THE ELECTRIC BOAT MANAGEMENT ASSOCIATION, INC.
Revised as of February 3, 2000
CONSTITUTION
ARTICLE I - NAME AND PURPOSES
Section 1. Name: The name of this Association shall be the Electric Boat Management Association, Inc., hereinafter referred to as "The Association".
Section 1. Goal: The purposes of the Association
are:
A. Develop a professional spirit and understanding of management as
a profession.
A. Provide opportunity for development of leadership and managerial skills through practice.
A. Provide opportunity for exchange of ideas and information on management practices.
A. Encourage the spirit of unity and cooperation among members at all levels.
A. Foster community activities that promote the general welfare.
Section 1. Restrictions: This Association shall be nonpolitical, non-partisan, and shall not engage in collective bargaining in behalf of it's members or others.
Section 1. Program: At least 75 percent of the Association's total program shall be of a management development nature
Section 1. Incorporation: This Association shall be incorporated as a non-profit organization under the laws of the State of Connecticut.

::::::

» Exercise requirements:
1. According to the constitution, what minimum share of the Association's total program must be of a management development nature?
2. Explain what purpose the constitution gives for providing members with opportunities for practice.
The listing that follows the constitution plays no part in this work.

» Information shown:
::::::

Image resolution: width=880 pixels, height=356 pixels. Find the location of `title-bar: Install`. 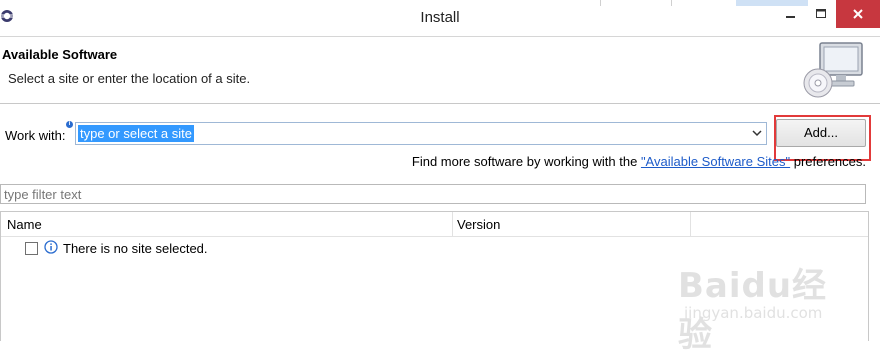

title-bar: Install is located at coordinates (440, 18).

::::::

» List of solutions:
1. At least 75 percent of the Association's total program must be of a management development nature.

2. The constitution lists providing opportunity for practice as a way to develop leadership and managerial skills.